This ooey-gooey, scoopable, rich, and delicious queso is made from of cashews, butternut squash, miso, and a few other easy-to-find ingredients. Butternut squash gives the queso a silky texture and the oh-so-queso-ey color. Not only is it a great dip, but it can also be used over baked potatoes, chili, tacos, and avocados!
Green Chili Cashew Queso [Vegan, Grain-Free]
For the Queso:
- 2 cups butternut squash (or carrots or sweet potatoes)

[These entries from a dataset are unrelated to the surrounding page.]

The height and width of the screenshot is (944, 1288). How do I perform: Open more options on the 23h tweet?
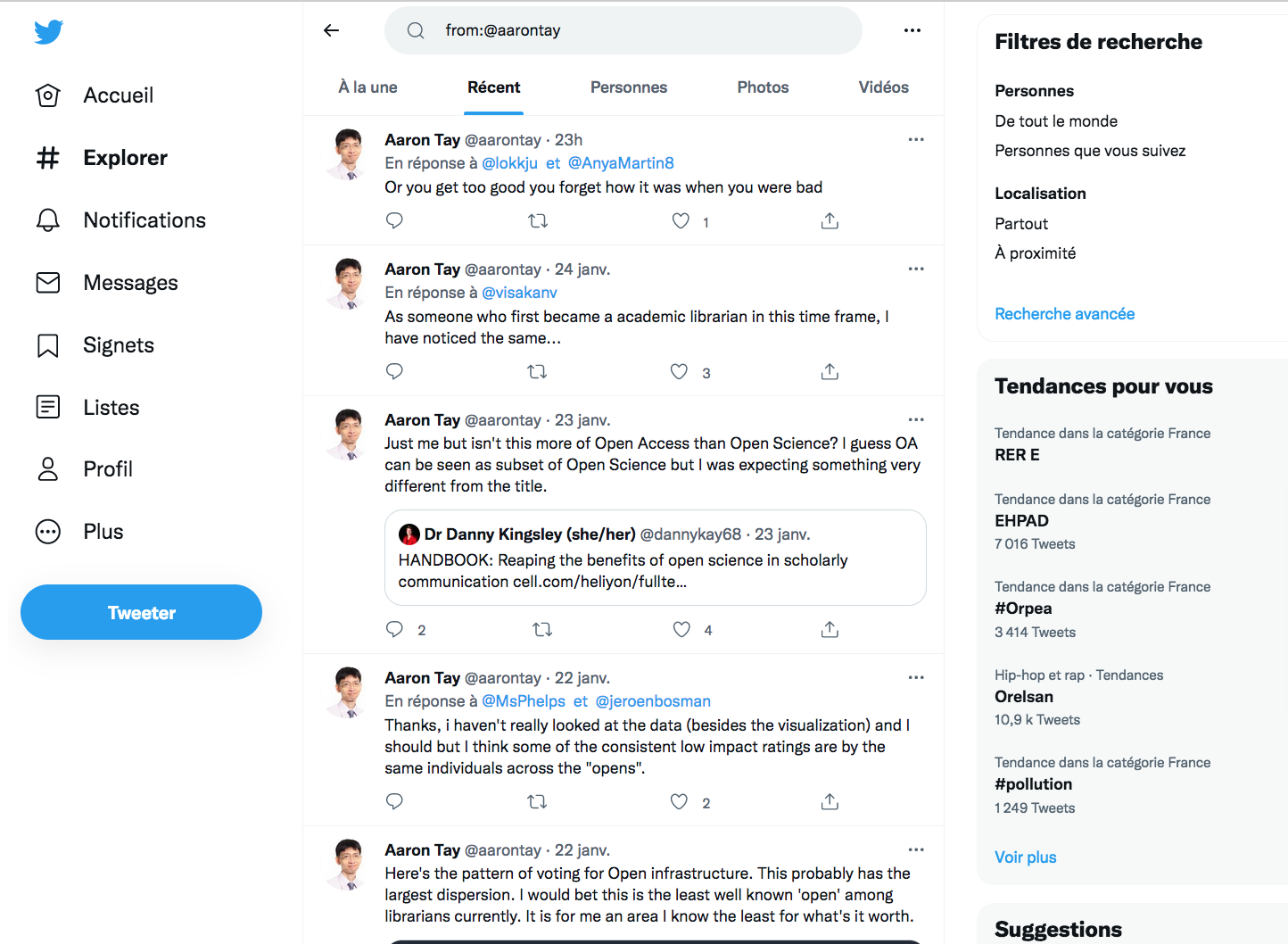916,140
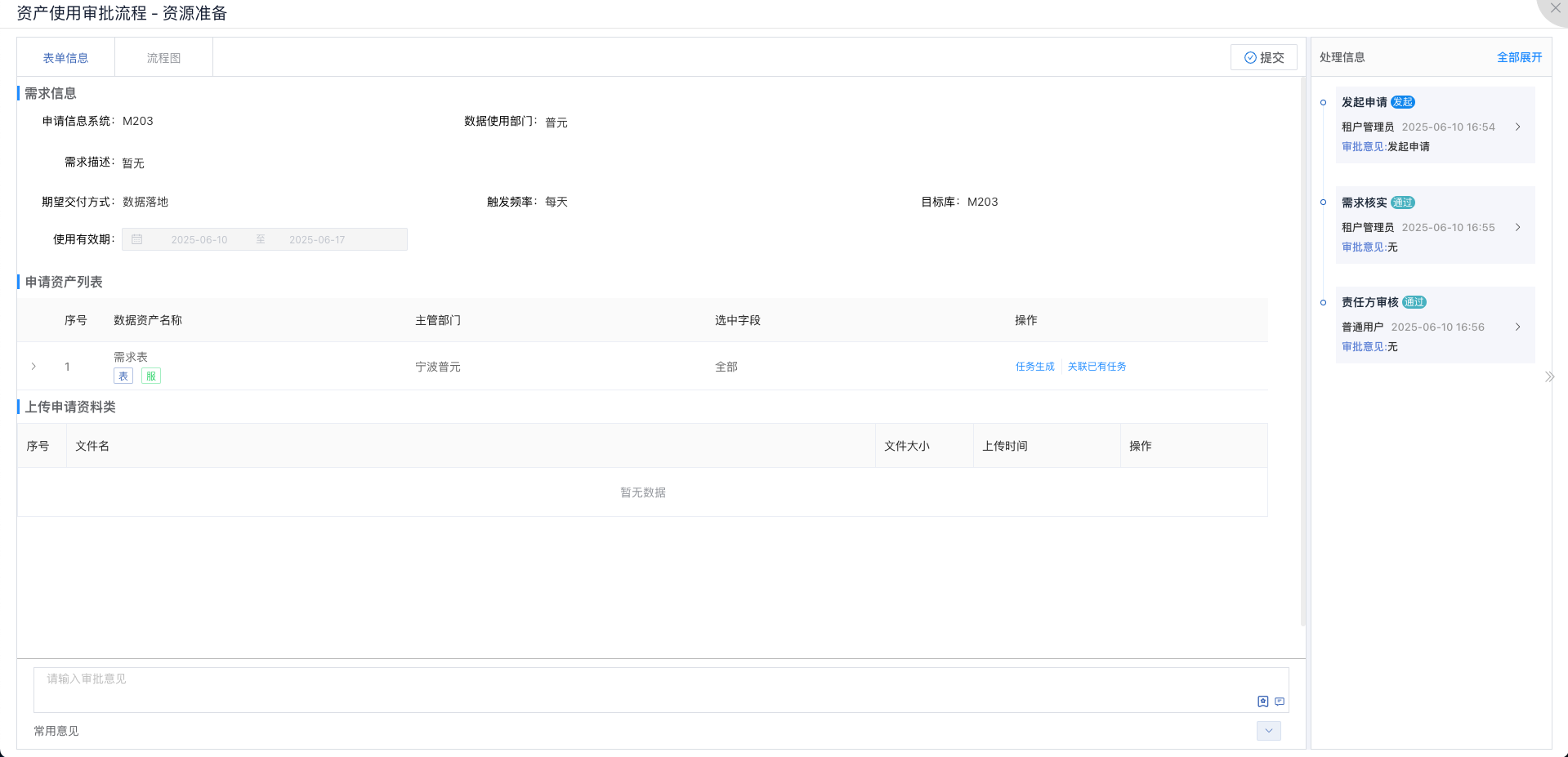The height and width of the screenshot is (757, 1568).
Task: Click the comment bubble icon in opinion box
Action: click(1280, 701)
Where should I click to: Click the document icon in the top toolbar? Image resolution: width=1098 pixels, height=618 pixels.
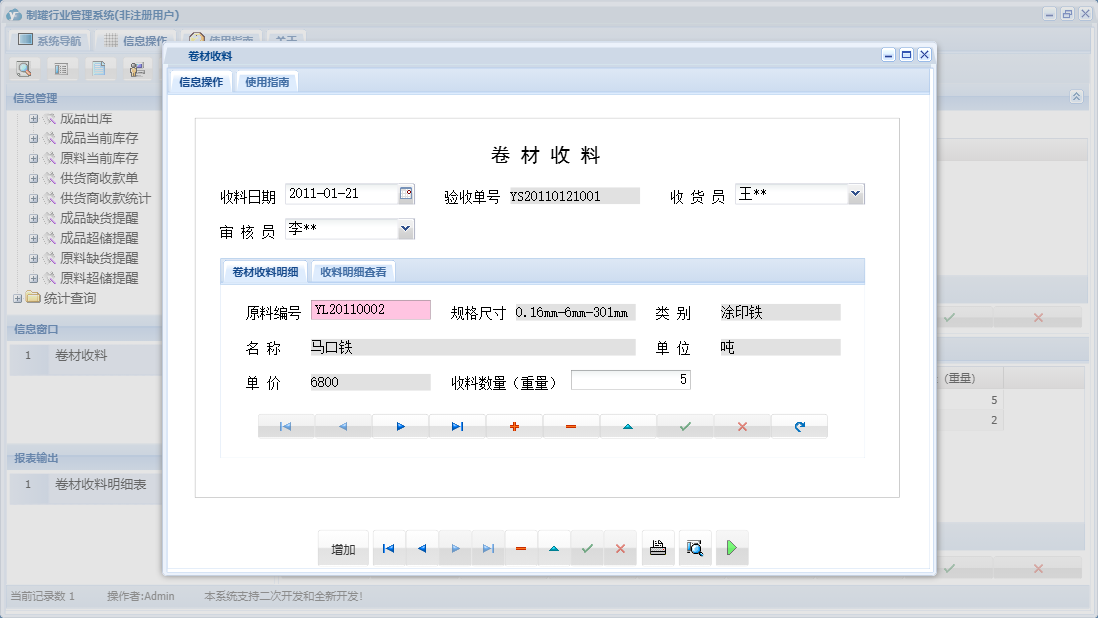pos(97,68)
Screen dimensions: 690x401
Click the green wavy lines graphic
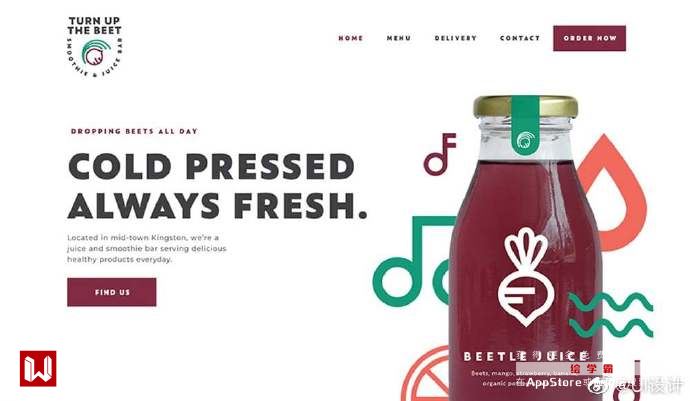[x=610, y=315]
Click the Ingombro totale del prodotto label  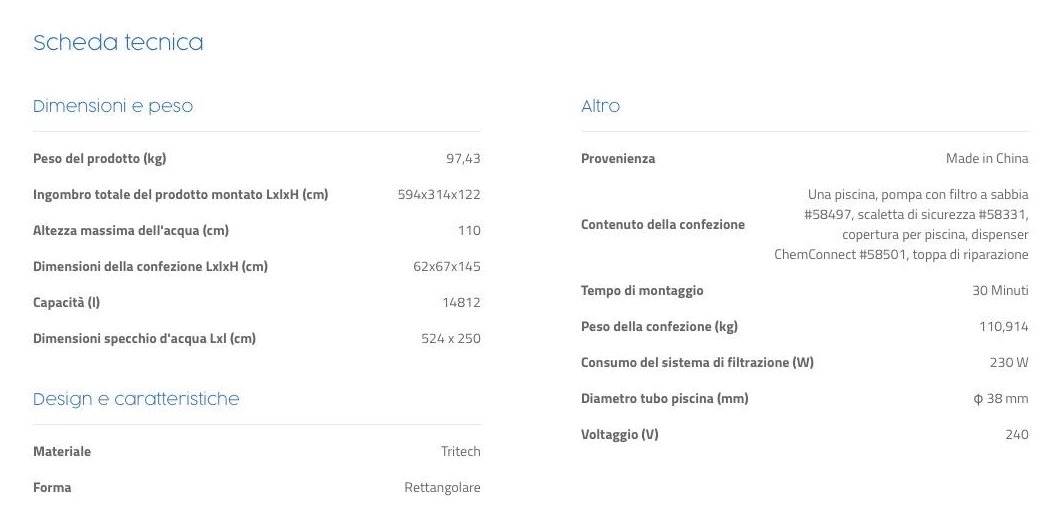180,195
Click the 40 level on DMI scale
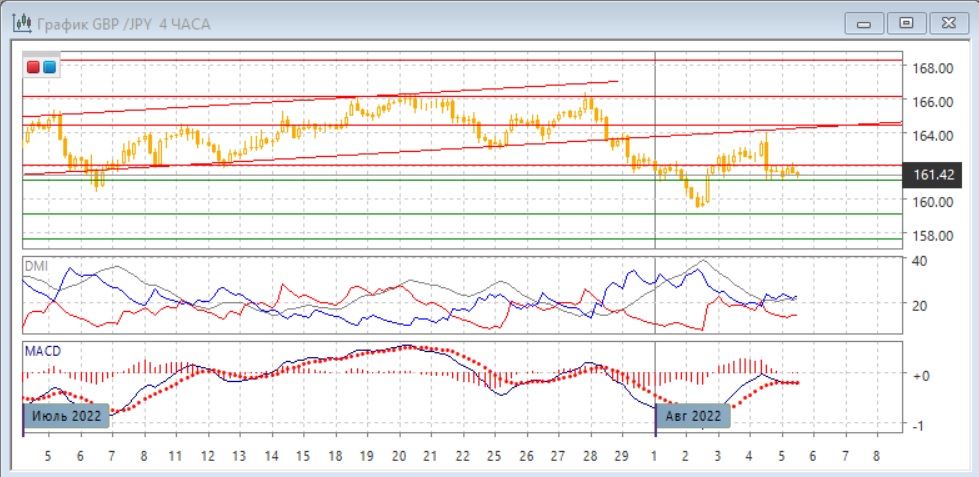Viewport: 979px width, 477px height. (x=921, y=260)
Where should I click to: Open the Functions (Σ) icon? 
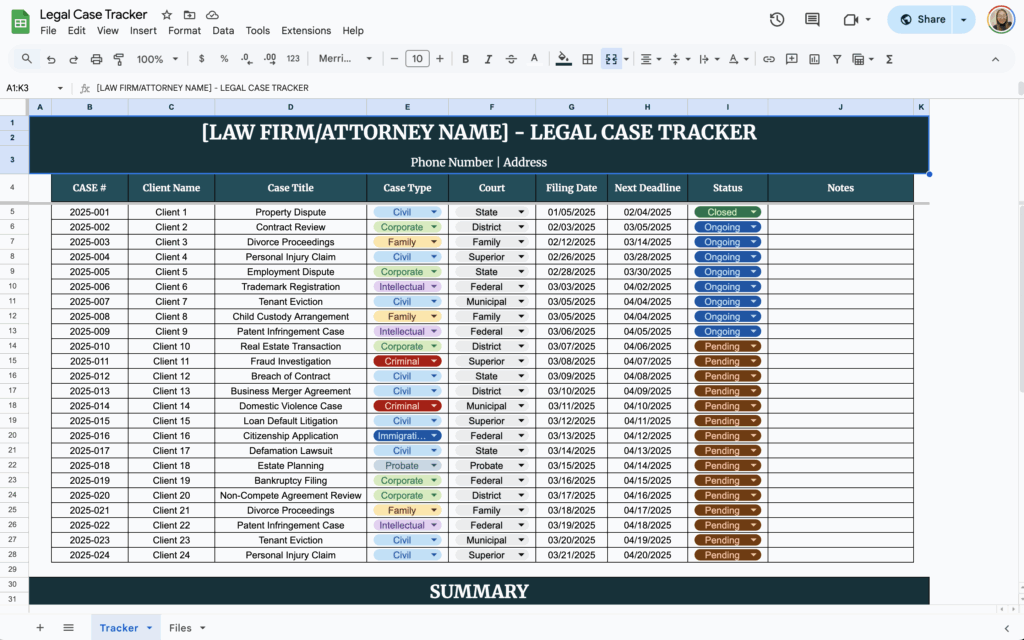(888, 59)
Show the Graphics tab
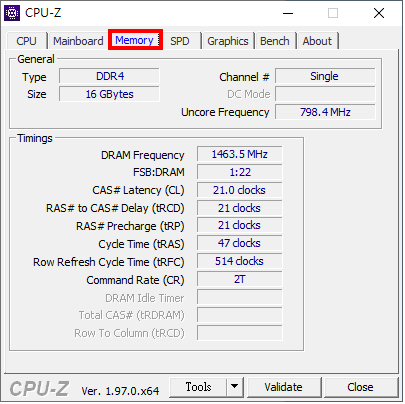The width and height of the screenshot is (405, 404). (x=228, y=41)
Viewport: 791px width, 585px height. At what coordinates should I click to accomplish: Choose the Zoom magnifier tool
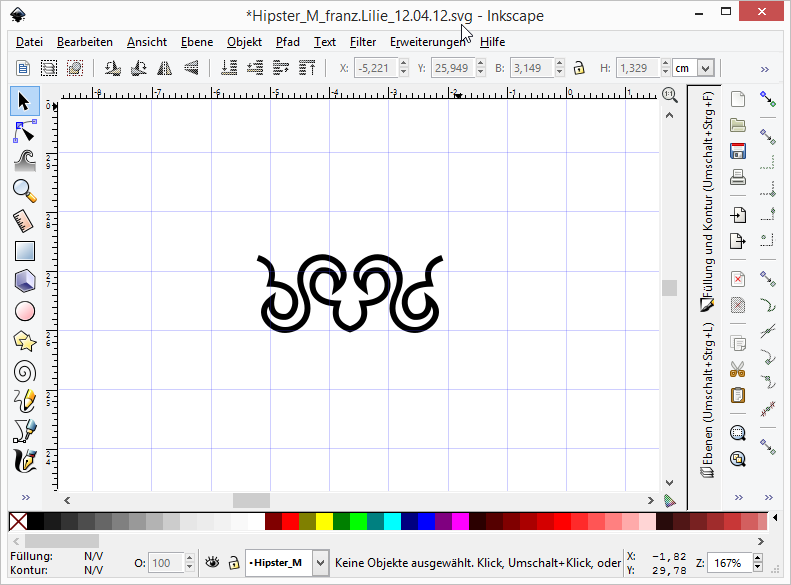25,190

- 1 1/2 cups raw cashews, soaked for at least an hour, drained
- 1/4 cup garlic cloves (about 8-10)
- 1 tablespoon coarse salt
- 2 tablespoons rice vinegar
- 1 tablespoon white miso
- 1 tablespoon nutritional yeast
- 1 teaspoon cumin
- 1 teaspoon chili powder
- 1/4 teaspoon white pepper
- 1/2 sliced jalapeño (red or green)
- 1/2 teaspoon coarse salt
- 1/2 teaspoon smoked paprika
- 3/4 cup almond milk
- 1/4 cup canned or fresh and cooked hatch chili
For the Garnish:
- 1 jalapeño, sliced thin
- Fresh cilantro sprigs
- Drizzle of Sriracha
- In a small saucepan, add butternut squash, cashews, garlic, and 1 tablespoon salt. Add enough water to cover, then bring to a slow boil over medium-high heat until tender. Remove from heat to cool, then drain and add mixture to a high-speed blender.
- Add in remaining ingredients (except hatch chili) and blend for 3-4 minutes until wicked smooth, then add hatch chili and pulse for 5 seconds to incorporate and still leave it chunky.
- Serve with any of the garnish options as desired.